食品の陰陽を見分ける裏ワザ 【漢方医放浪記】
暑いですね。
気候に負けないように、日々の食事に「薬膳」の考え方を取り入れたい…とお考えの方もいらっしゃるかと思います。
医食同源。
特に中医学の領域では病に打ち克ち健康を維持する上で、食事や生活習慣が重視されます。漢方医にとって陰陽五行説の理解は必須であり、この考え方は万物に応用可能です。
薬膳を学ぼうとすると、聞き慣れない難解な理論が立ちはだかり、食品の陰陽五行についても分かりにくく、膨大な食品の陰陽表など、記憶するのが億劫になります。
陰陽表を覚える必要はありません。
薬膳の専門家には必要かもしれませんが、我々が日常生活で考えるならば、もっと基本的で簡単なルールひとつで充分だろうと、私は考えます。

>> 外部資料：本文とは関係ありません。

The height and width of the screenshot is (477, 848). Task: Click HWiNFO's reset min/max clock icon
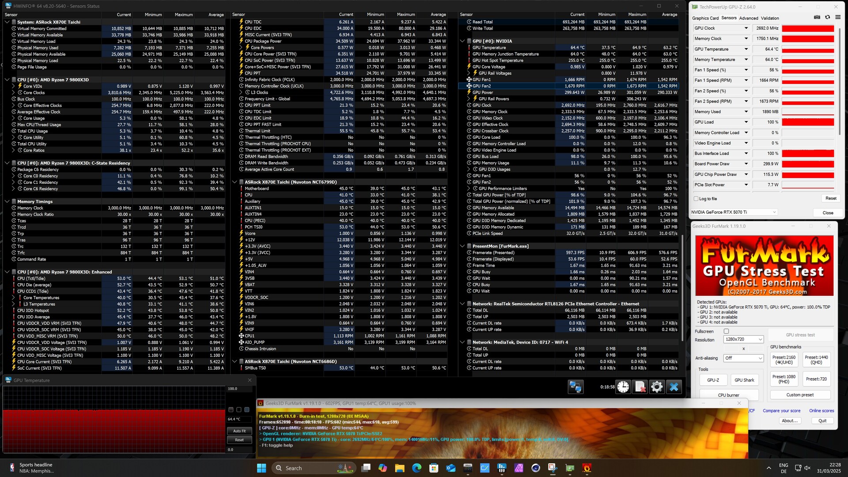623,387
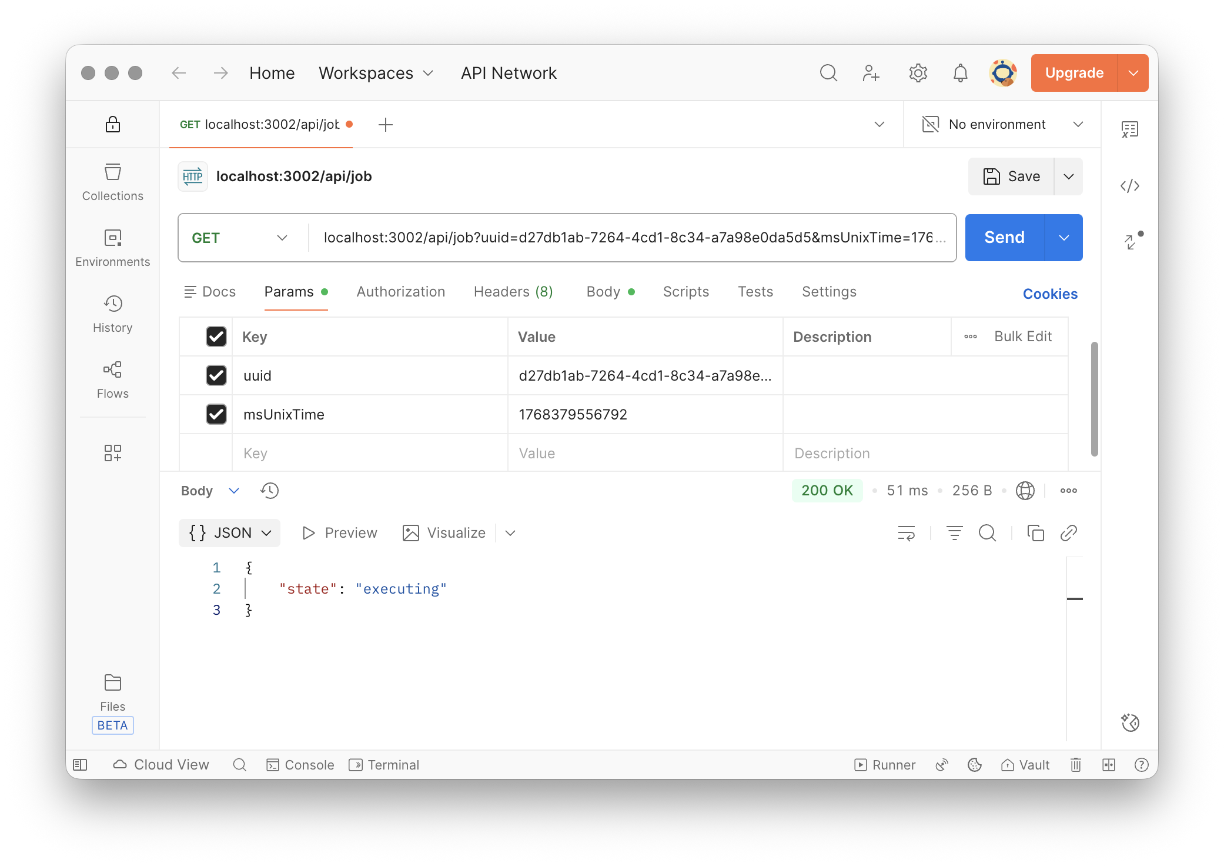Search within the response body
This screenshot has width=1224, height=866.
point(987,533)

今回はテーマを絞って、食品における陰陽を見極める裏ワザをお伝えいたします。
陰陽論に関して必要な事前知識はひとつだけ。
分類のために覚えるルールもひとつだけです。
陰性食品は身体を冷やし、陽性食品は温める。
そして、
太陽が強い「陽」であるため、
陰性食品は太陽に向かって成長し、
陽性食品は太陽から遠ざかろうとする。
以上です。
南国の果物は木々の背丈も高く陽射しをいっぱい浴びながら実ります。よって強い陰性食品です。
ゴボウや人参は太陽から遠ざかるように地中に向かって育ちます。よって陽性食品です。
米は夏と冬の間、ほどよい気候の秋に収穫を迎え、背丈も高過ぎず低過ぎず、ギュッと小粒に纏まります。これは陰陽のバランスがとれた「中庸食品」です。

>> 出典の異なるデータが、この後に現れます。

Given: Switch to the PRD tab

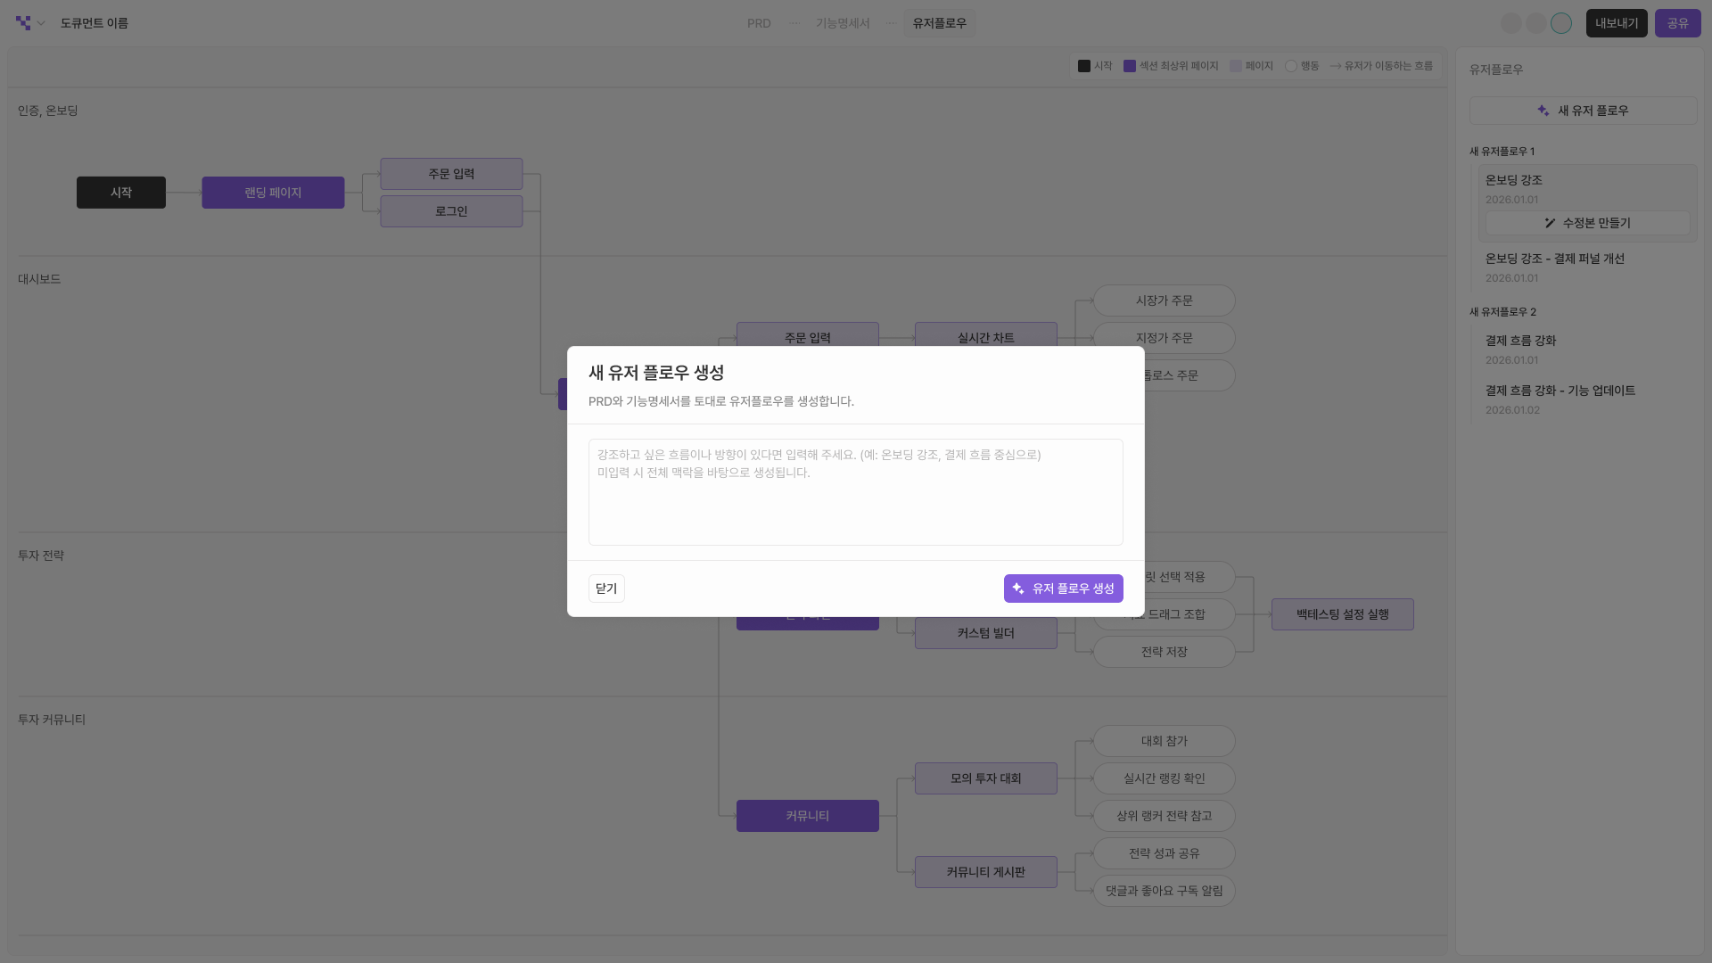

例外はありますが、経験的に上記のシンプルなルールで殆ど正確に分類可能と考えております。
食事では、陰性と陽性のバランスが大切です。どちらかに傾き過ぎないように気を配りながら、暑い日には陰性食品を取り入れて、寒い日には陽性食品を取り入れるのがよいでしょう。風邪をひきそうなら身体を温めるように陽性食品がよいでしょう。熱のこもった便秘なら冷やすために陰性食品が有効なこともありますし、冷えによる便秘では逆に陽性食品を意識するのが適切です。
さぁ、小難しい理論はパッと忘れて、シンプルな原則で日々の食事に変化を。
拙文に最後までお付き合い頂き、誠にありがとうございました。願わくは、美味しい食事を楽しみながら、激しい気候変動を乗り越えられますように。